My New Year began in a fabulous way when I was downtown with some good friends. We had a very expensive, tasty dinner at deSha's. I myself had a delicious bass. Then suddenly, after a night of newyearsness, I awoke at 4:30 to expell every single liquid and solid that I had consumed in the last 24 hours. This was no hangover. This was food poisoning.
At this point in the story, let me warn you - what I am about to say is not for those who are "faint of heart - or the faint of butt."
By about 8 am, my system was slowly recovering. Luckily, the alcohol that I had consumed helped to wash the germs away. Being the, slightly dependent, considerate girlfriend that I am, I immediately called Jason and woke him up to tell him I'd been sick.
Me - Ohh I got so sick at about 4:30. My system just expelled everything at once - it was the yuckiest looking puke I've ever seen in my life. There were still fish chunks in it and you could see the rice floating around.
Jason - Could you see your stomach lining?
Me - Yeah, and I think my soul came out, too.
Jason - Are you sure that's not what came out the other end?
much laughter
Me - Oh you're right!
Jason - Well I'm in the Bible belt right now.
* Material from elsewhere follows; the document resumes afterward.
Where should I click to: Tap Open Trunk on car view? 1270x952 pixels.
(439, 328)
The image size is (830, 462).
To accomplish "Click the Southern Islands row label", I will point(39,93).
I think I could get you a new one if you wanted.
Me - Yeah they're probably selling them at half price this time of year. Oh I don't know, maybe I'll try living my life as a soulless freak with Andrew Bozio. (on a side note, luv ya Andrew!)
Jason - What is it that you call a soulless person again?
Me - A Ginger.
racous laughter
Me - Maybe I'll finally get my dearest wish of having red hair.
Jason - Yeah, but if I come home and you have red hair, freckles and genetically inferior skin, I'm not hanging out with you anymore after dark.
So....HAPPY NEW YEAR, my friends! And the moral of the story is, alcohol is a good way to kill off all those nasty bacteria and viruses in your uncooked fish. Mama Maria recommends a gin and tonic, an LIT, a few shots, and a rum and coke to get all those bugs out of your system. It will cut your food poisoning misery down from 18 hours to 5 hours in a jiffy.
Now that I am mostly recovered from the early morning horror of having my soul sucked out through my anus, I think I'm going to watch that South Park "Ginger" episode again and rethink my life course. "Gingervitis", as I have warned before on this site, is a far more dangerous disease than food poisoning. If I am destined to become a soulless redhead, I have a lot of thinking to do.
And you thought I was an innocent little girl, huh?